Bien sûr, en continuant l'élevage à partir des mêmes individus, le sang Limousin disparaîtra petit à petit, et les caractères des hybrides disparaîtront aussi. L'idéal serait de ramener de temps à autres quelques sujets de race pure, afin d'arriver à fixer une race hybride résistante aux conditions locales. Le nom est tout trouvé : le poulet "Diapa", reconnaissable à ses grandes pattes... ;-)
Diapa nous montre son cheptel de poules hybrides (Locale x Limousine). Jean-Marie arrive même à faire rire Diapa !
Le Comité de suivi du Fonds d'appui
De retour du Boundou, nous nous arrêtâmes à Goudiry pour le comité de suivi du fonds d'appui. Ce comité nous permit de rencontrer les 4 maires de la RNC, dont 3 nouveaux depuis les dernières élections. La situation des premiers projets financés et de l'état des remboursements occupa une bonne partie de la réunion, les maires étant très préoccupés par les détournements de certains porteurs de projet. Heureusement, le taux de remboursement augmente un petit peu chaque jour, et nous avons bon espoir de récupérer la quasi-totalité des fonds d'ici quelques semaines.

Votre objectif:
Rédigez, s'il vous plaît, la suite du récit sur les poules hybrides et le comité de suivi du fonds d'appui, en reprenant après sa dernière phrase.

Données fournies:
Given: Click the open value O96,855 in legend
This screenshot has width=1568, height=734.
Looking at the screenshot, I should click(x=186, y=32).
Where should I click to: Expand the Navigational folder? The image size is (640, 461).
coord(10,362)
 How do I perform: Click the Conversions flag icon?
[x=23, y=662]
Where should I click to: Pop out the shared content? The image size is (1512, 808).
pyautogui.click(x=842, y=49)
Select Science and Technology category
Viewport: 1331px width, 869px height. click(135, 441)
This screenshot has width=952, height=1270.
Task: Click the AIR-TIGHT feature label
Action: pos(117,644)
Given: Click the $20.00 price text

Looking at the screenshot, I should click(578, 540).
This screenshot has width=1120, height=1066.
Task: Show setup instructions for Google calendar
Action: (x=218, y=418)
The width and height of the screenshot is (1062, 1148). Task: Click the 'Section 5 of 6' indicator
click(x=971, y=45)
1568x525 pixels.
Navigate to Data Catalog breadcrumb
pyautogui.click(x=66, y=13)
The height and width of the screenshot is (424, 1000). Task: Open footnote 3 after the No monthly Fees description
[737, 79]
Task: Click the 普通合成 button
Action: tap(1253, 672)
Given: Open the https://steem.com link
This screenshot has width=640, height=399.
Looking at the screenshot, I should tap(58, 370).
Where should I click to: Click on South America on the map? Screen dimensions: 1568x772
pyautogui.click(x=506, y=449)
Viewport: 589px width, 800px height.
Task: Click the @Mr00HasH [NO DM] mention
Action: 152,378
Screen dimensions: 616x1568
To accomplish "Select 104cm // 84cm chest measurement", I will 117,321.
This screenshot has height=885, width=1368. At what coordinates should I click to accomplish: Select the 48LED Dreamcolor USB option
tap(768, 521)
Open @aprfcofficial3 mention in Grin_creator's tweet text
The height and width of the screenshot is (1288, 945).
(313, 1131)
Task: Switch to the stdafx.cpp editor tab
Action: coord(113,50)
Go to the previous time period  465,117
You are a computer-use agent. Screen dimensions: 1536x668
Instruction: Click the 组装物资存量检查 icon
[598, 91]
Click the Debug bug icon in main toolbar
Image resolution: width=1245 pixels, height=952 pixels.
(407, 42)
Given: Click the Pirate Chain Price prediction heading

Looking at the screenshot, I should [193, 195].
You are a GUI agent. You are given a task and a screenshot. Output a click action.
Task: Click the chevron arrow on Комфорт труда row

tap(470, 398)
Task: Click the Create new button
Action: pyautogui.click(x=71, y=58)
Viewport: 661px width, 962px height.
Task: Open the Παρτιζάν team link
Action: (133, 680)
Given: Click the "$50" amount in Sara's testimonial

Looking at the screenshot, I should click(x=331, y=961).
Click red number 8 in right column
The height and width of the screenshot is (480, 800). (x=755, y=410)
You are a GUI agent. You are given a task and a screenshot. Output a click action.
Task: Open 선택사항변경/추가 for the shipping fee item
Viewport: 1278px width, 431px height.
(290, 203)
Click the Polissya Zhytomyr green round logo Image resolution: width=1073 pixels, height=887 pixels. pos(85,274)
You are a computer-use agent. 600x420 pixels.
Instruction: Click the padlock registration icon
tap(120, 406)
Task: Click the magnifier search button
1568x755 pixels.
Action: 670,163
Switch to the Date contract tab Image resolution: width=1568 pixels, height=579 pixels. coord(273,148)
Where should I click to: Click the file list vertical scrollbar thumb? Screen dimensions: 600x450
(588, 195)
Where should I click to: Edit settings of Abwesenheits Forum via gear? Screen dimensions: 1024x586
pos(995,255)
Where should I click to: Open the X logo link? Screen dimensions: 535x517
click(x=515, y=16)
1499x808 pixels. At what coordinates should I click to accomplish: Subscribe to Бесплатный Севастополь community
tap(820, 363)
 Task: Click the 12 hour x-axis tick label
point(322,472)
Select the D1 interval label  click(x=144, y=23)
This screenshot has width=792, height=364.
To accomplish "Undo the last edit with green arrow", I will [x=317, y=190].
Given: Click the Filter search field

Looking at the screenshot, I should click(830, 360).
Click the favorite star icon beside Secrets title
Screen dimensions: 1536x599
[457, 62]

Réponse attendue:
Ces fonds seront donc de nouveaux disponibles pour de nouveaux projets répondant cette fois-ci à tous les critères d'attribution du fonds : des projets réfléchis et détaillés, respectueux de l'environnement, et non basés sur la spéculation. Si le principe semble aujourd'hui bien compris à tous les niveaux, il est évident que le montage des projets individuels reste difficile et qu'un accompagnement est nécessaire à chaque étape du processus. La réussite des projets dépend aussi de l'expérience et de la qualification des porteurs de projets, d'où l'idée de compléter les formations techniques en aviculture, apiculture et maraîchage, ce qui pourrait être envisagé via le CORENA et d'autres partenaires.
Comité de suivi du fonds d'appui. De gauche à droite et de haut en bas : Mamadou Welle (Conservateur de la RNC du Boundou), Aminata Sy (trésorière du fonds d'appui), Jean-Marie Roche (Conseil pour la Valorisation de l'Espace Rural de Millevaches, représentant du PNR de Millevaches en Limousin), Alassane Diallo (Maire de Koussan), Fode Seyni Diakhité (Maire de Toumboura et éleveur de pintades), Abdoulaye Kante (Animateur du CORENA), Baba Ndiaye (Maire de Dougué), Claire Clément Seck (Représentante du CVERM), Oumar Sao (Représentant des GIE de la RNC du Boundou), Abdarahmane Ba (Maire de Sinthiou Fissa et Président du CORENA), Mamadou Fadé (ARD)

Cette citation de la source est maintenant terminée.